WORK INSTRUCTIONS. Find the line that contains "Instruction: Select the PAM360服务器 tab" in the records below, then repeat exactly that line and each one after it, leaving pictures out.

[Stored data]
——————————
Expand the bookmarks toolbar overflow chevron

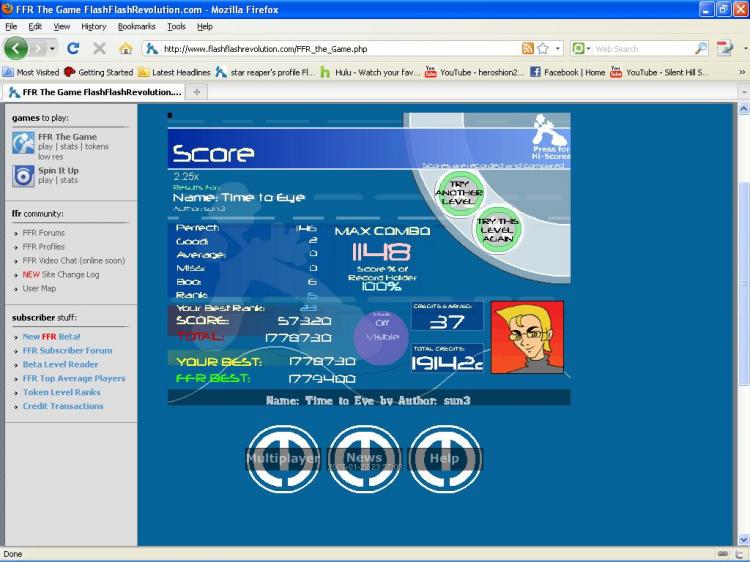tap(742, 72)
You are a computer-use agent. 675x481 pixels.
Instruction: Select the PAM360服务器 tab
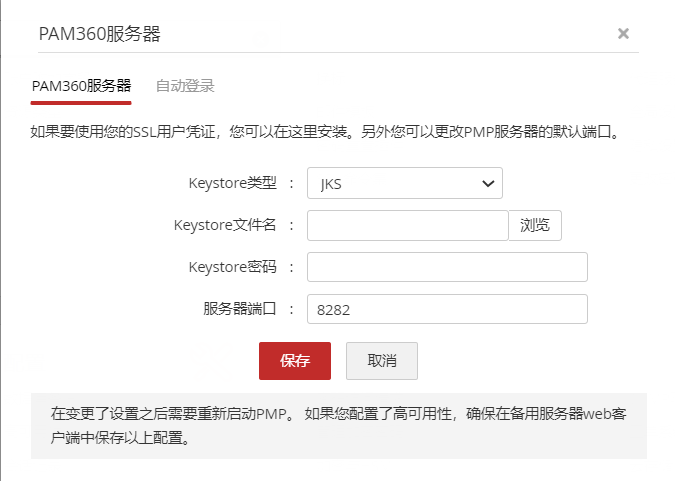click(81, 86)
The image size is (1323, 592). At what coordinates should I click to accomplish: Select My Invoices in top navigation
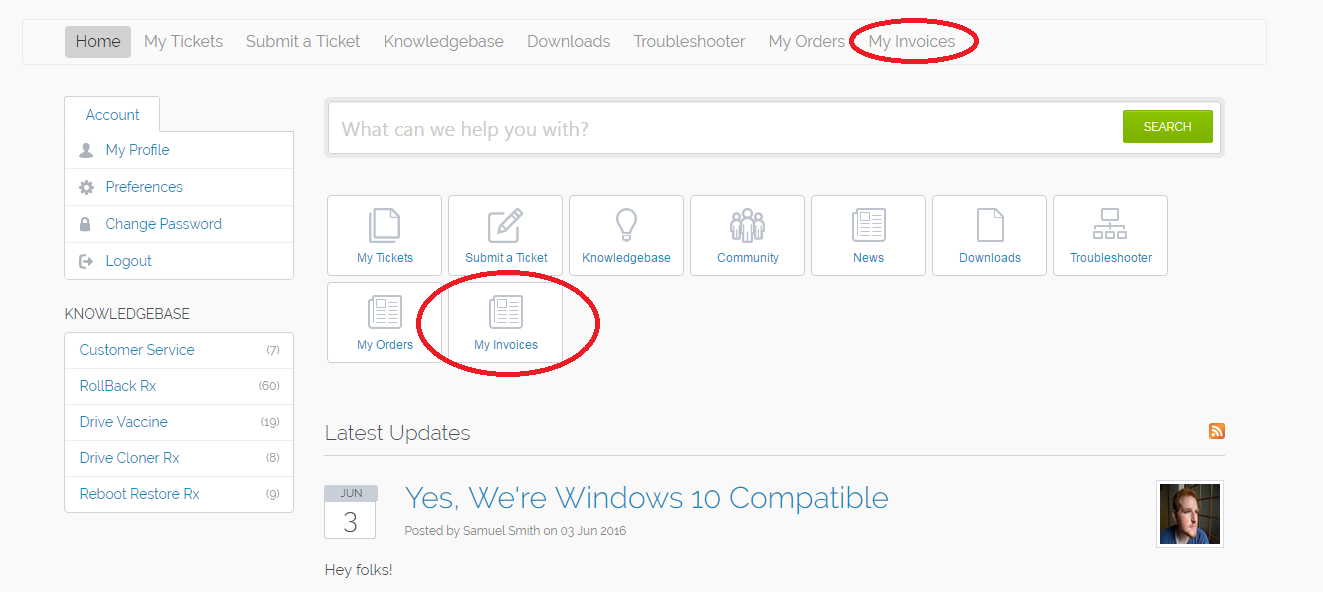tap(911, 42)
——————————
ANSWER TO THIS PROBLEM.
Instruction: Select the PAM360服务器 tab
click(81, 86)
The image size is (1323, 592). At what coordinates should I click to accomplish: Select My Invoices in top navigation
tap(911, 42)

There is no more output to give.